The opportunity to benefit from the “Millennials’’ skills can propel organisations forward by capitalising on their nimbleness with technology and networks, comfort with innovation and creativity, and focused clarity on mission and purpose.
Companies can gain a competitive advantage by assessing generational needs unique to their organisational culture, then beginning to explore customisable options to help attract and retain younger workers, and employing a solid assimilation plan for new hires. Millennial workers will look for companies that offer teamwork, flexibility, coaching and mentoring, and a set of corresponding cultural attributes where they feel engaged.
In order for those organisations to ready themselves to manage through the “youth bubble,” we suggest considering the following factors:
Knowledge Management: Opportunities exist to manage knowledge through the generational shift and during a period filled with the constant flow of information. Historical knowledge and systems thinking may be dismissed by younger generations looking for the quick answer rather than working toward solving the problem on their own. Their instinct is to pursue speed over accuracy. Harnessing the power of the younger workers who have also spent the majority of their formative years working in groups rather than individually can help organisations tap the expertise of all while simultaneously integrating institutional knowledge with technology.
Recruitment and Retention: The combination of the independence gained from powerful, mobile technology and the constant sense of affirmation from their parents has produced a sense of entitlement in Millennials that can be seen as a double-edged sword. They have the resources and initiative to make positive changes where they see the need but may not have the experience necessary to know what it takes to persevere. While working for the same employer for a long period was a point of pride to the Baby Boomers and a matter of necessity to Generation X, Millennials will likely see themselves as functional experts who use their technical skills to become internal consultants, fix a problem and then move on. Retaining employees in an age of free agency offers opportunities for organisations to explore helping the next generation to manage their careers and identify realistic succession opportunities.
Engagement: In any organisation, results are better across the board when workers are engaged. Fundamental to engagement is feedback. Traditional feedback is centered on development and individual achievement. The newest generation grew up in a spirit of collaboration and an “everyone is a winner” mentality and thus may be inexperienced with a performance management system focused on metrics and shortcomings. They may be more interested in how the team and the enterprise are doing and less interested in individual development and competition. Organisations placing a new lens on how employees are evaluated, recognised and rewarded will benefit from the loyalty the next generation will display.
We are already beginning a seismic shift in the workplace. Some organisations are experiencing the major influx of Millennials; others have yet to be affected.
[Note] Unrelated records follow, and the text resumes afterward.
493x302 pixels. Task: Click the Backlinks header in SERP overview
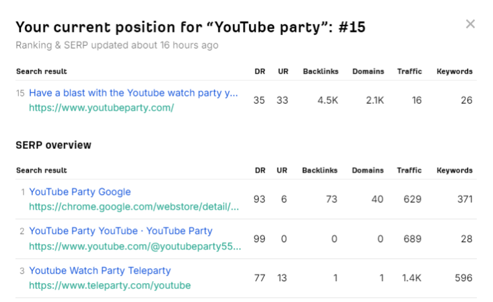tap(320, 171)
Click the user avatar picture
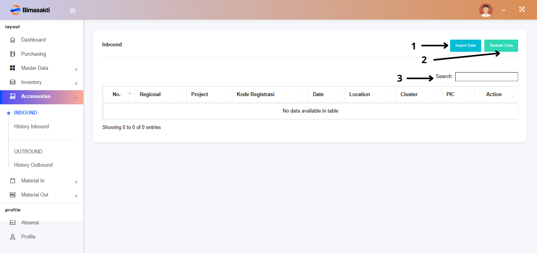 tap(486, 10)
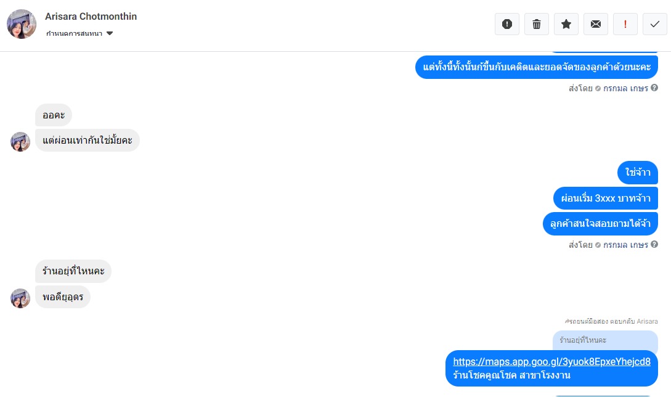671x397 pixels.
Task: Select the ลูกค้าสนใจสอบถามได้จ้า message bubble
Action: tap(600, 224)
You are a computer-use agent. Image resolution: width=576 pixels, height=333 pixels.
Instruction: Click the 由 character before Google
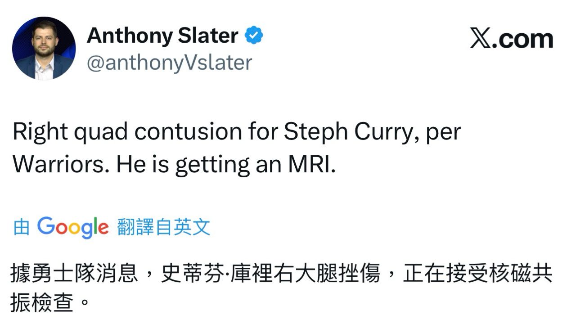[21, 227]
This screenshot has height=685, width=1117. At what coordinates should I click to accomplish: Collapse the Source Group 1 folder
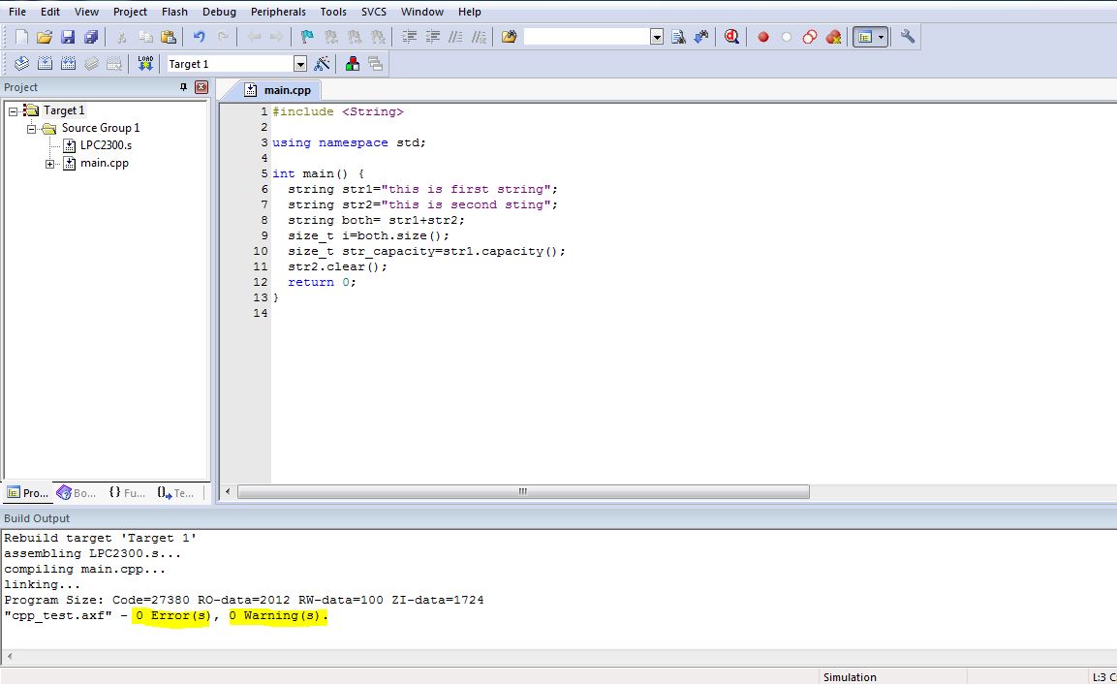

In the next decade all of us will make decisions about how best to achieve results and in all cases, the key to success is leadership – leadership to analyse the environment, produce a clear and compelling vision, and lead those key leaders who translate strategy into action. The times ahead are exciting, and those who are prepared and proactive will find a better organisation because initiatives are integrated and tailored to fit both the culture and the current workers.